The Transportation Security Administration (TSA) recently issued a new directive to improve the cybersecurity of railroad operations in the US.
According to Security Week, the new directive is part of the White House’s efforts to strengthen critical infrastructure cybersecurity. The requirements highlighted in the directive are aimed at passenger and freight railroad carriers designated by the TSA.
The goal of the directive is to help operators further enhance cyber preparedness and resilience, requiring them to take steps to prevent disruption and infrastructure degradation.
The TSA said there are four major tasks that need to be completed by railway operators – this includes developing network segmentation policies and controls to ensure that OT systems are safe in case of an IT system compromise.
A further task includes creating access controls to prevent unauthorised access to critical systems. Operators must also ensure that these critical systems are covered by continuous monitoring and detection policies and procedures.
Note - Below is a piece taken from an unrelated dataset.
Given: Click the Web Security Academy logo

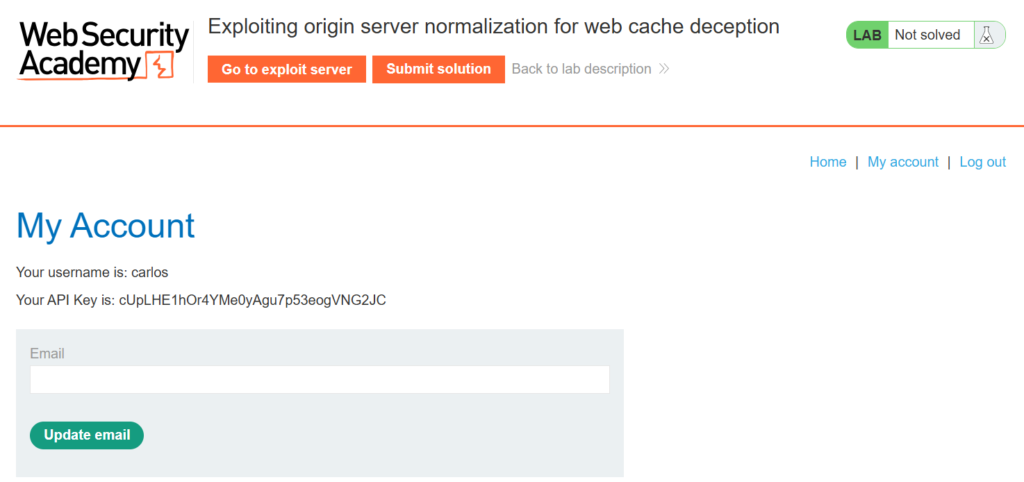Looking at the screenshot, I should click(104, 52).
They also need to ensure that operating systems, applications, drivers and firmware running on critical systems are always up to date and patched.
Rail operators will need to establish and execute a cybersecurity implementation plan, and regularly audit the effectiveness of their cybersecurity measures and address any identified issues.
TSA administrator David Pekoske said, “The nation’s railroads have a long track record of forward-looking efforts to secure their network against cyber threats and have worked hard over the past year to build additional resilience, and this directive, which is focused on performance-based measures, will further these efforts to protect critical transportation infrastructure from attack.”